● Problem requirements
Put each line of the items, from the line containing "This screenshot has width=480, height=854." through the end, into a JSON list of strings, one string per line, leaving out blank lines and the pictures.

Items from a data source
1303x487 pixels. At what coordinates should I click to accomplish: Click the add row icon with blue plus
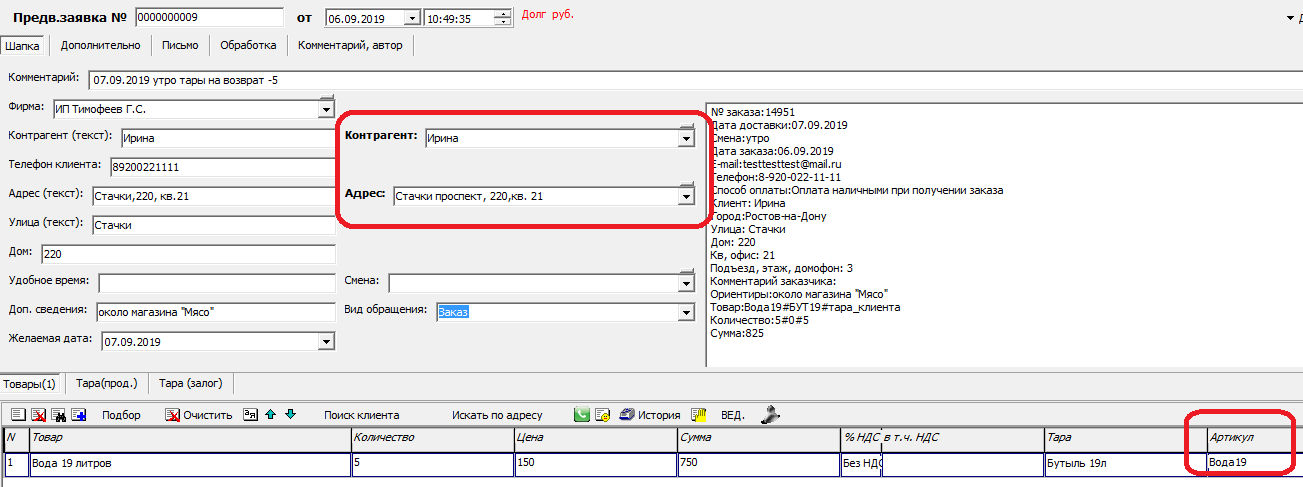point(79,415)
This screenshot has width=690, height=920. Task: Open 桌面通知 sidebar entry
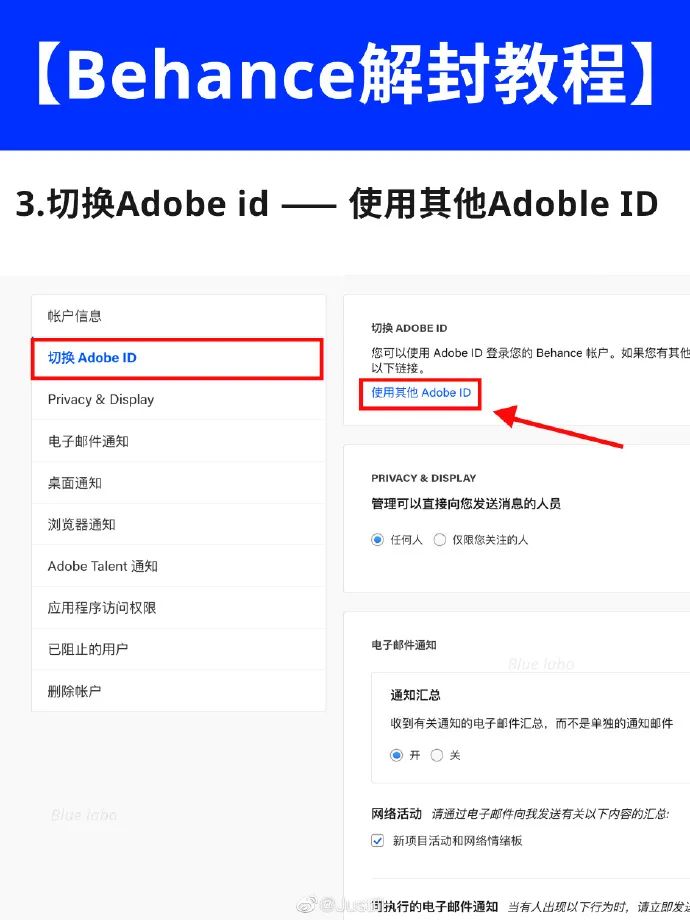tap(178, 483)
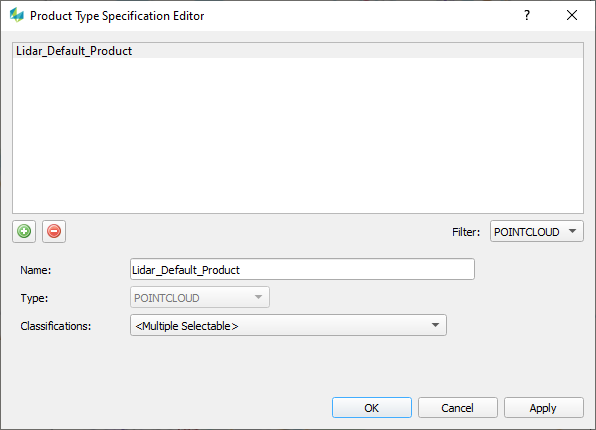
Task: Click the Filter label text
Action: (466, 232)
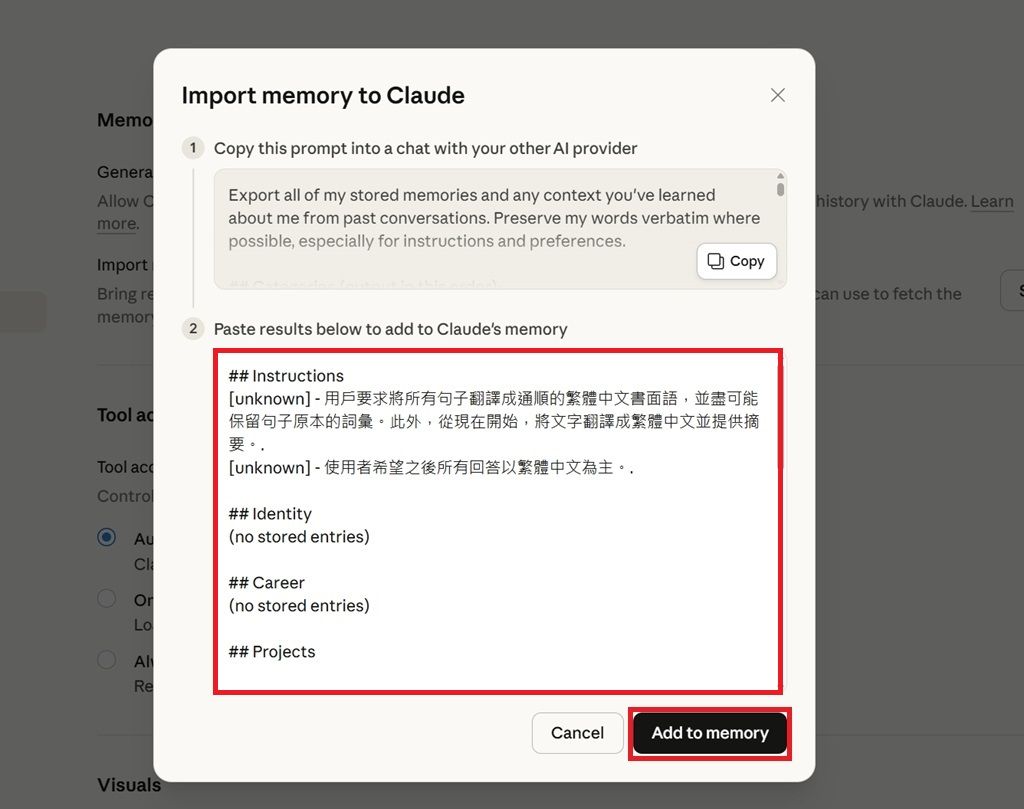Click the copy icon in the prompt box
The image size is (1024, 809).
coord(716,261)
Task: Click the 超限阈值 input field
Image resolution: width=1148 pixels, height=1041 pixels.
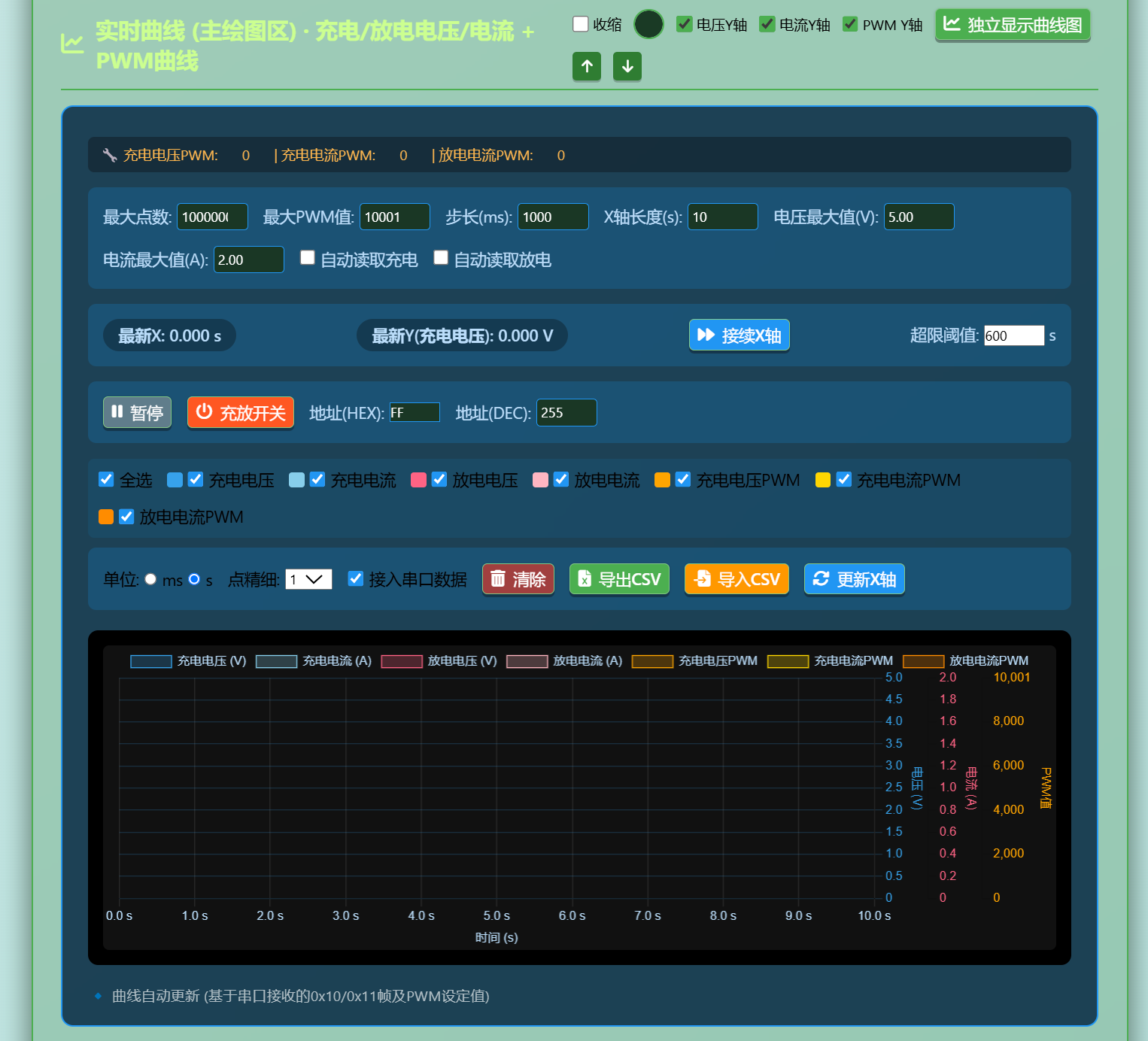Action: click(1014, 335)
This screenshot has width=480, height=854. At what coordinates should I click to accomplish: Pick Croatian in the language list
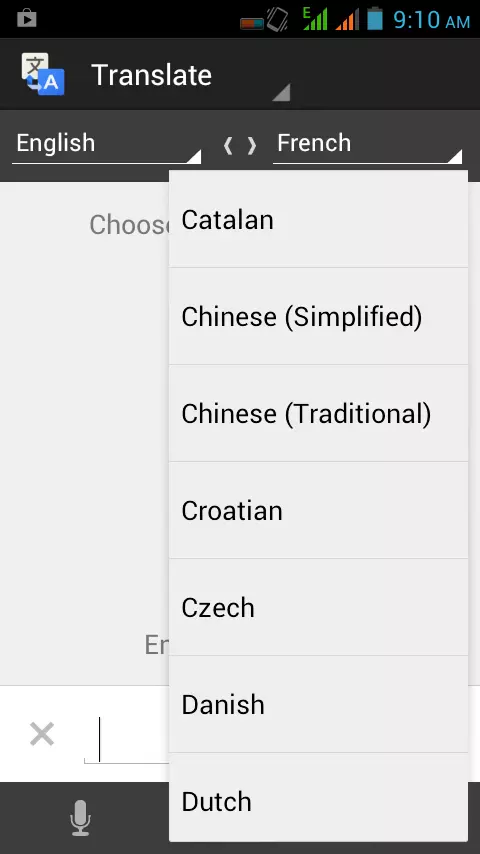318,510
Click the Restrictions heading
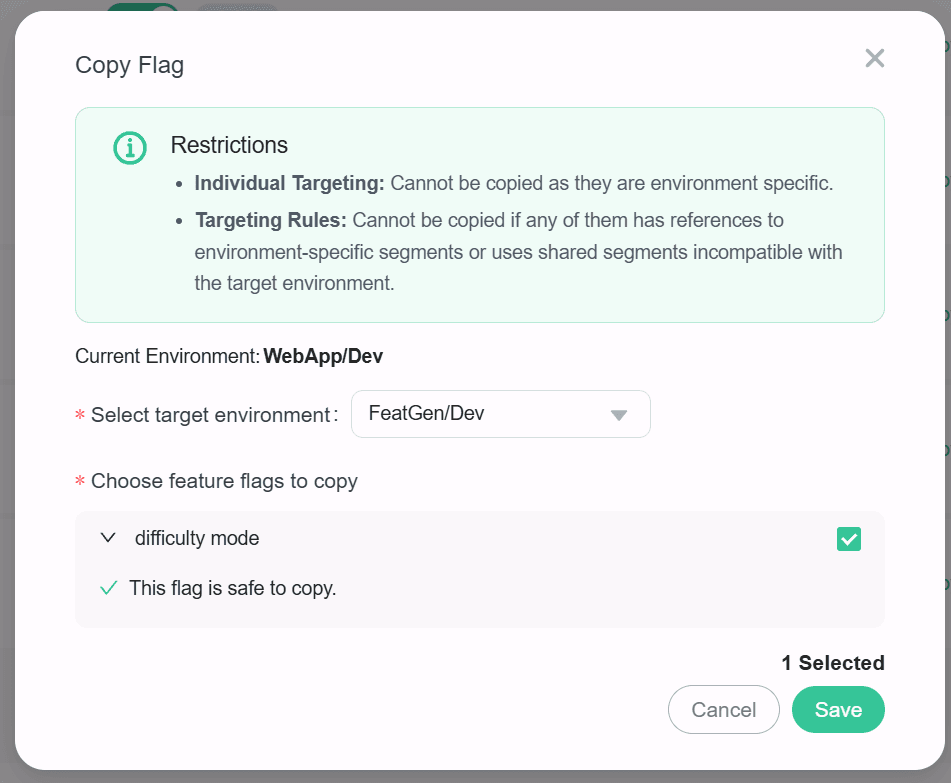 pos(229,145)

● Finished exercise
[
  "This screenshot has width=480, height=854. At what coordinates should I click to accomplish: Pick Croatian in the language list",
  "318,510",
  "Click the Restrictions heading",
  " pos(229,145)"
]